Start of Source document

Matt Dickerson: Entering the story
I like fishing. I like telling stories. I’ve enjoyed doing both for as long as I can remember. Some say that fishing and telling stories are two sides of the same coin. Fish + Stories = Fish Stories.
Some think that fish stories are about bragging, and for that reason they are also about exaggeration. There might be some truth to that. (Which is to say, there might be some untruths in there.) But they are also about confession. And perhaps more than anything, telling or writing stories about fishing is just a good (or perhaps bad) excuse to relive my fishing experiences.
Writing stories in general — whether fiction or non-fiction — is also a way for me to make sense of things. Some people think authors write in order to tell what they already know. But writing stories is also a way of exploring what I don’t know. It is how I learn.

End of Source document
Start of Information supplied

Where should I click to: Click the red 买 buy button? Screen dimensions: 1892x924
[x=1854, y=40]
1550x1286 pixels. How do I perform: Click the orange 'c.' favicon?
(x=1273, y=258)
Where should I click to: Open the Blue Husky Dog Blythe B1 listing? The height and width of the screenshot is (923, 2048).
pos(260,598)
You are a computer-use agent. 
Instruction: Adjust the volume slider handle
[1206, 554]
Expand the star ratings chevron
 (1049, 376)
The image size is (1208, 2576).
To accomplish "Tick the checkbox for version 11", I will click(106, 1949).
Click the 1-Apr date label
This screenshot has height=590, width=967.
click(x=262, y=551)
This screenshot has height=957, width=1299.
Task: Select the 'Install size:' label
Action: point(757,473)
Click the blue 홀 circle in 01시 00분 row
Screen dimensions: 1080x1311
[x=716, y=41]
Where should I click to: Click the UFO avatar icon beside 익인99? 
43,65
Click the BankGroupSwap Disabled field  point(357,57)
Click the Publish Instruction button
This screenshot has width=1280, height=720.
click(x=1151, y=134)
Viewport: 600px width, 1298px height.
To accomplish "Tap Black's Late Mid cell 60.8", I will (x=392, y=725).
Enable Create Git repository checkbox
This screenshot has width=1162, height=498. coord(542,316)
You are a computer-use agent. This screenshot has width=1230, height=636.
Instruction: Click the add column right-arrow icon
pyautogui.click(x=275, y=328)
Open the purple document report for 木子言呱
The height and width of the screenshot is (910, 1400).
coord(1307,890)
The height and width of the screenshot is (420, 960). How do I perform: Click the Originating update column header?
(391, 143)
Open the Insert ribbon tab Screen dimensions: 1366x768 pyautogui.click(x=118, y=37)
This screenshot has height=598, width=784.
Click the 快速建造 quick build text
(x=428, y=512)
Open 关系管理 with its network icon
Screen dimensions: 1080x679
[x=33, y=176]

End of Information supplied

→ **About this task**
Besides bragging and exaggeration, what does the text on fishing and storytelling say fish stories are also about?

→ **Written solution**
Confession.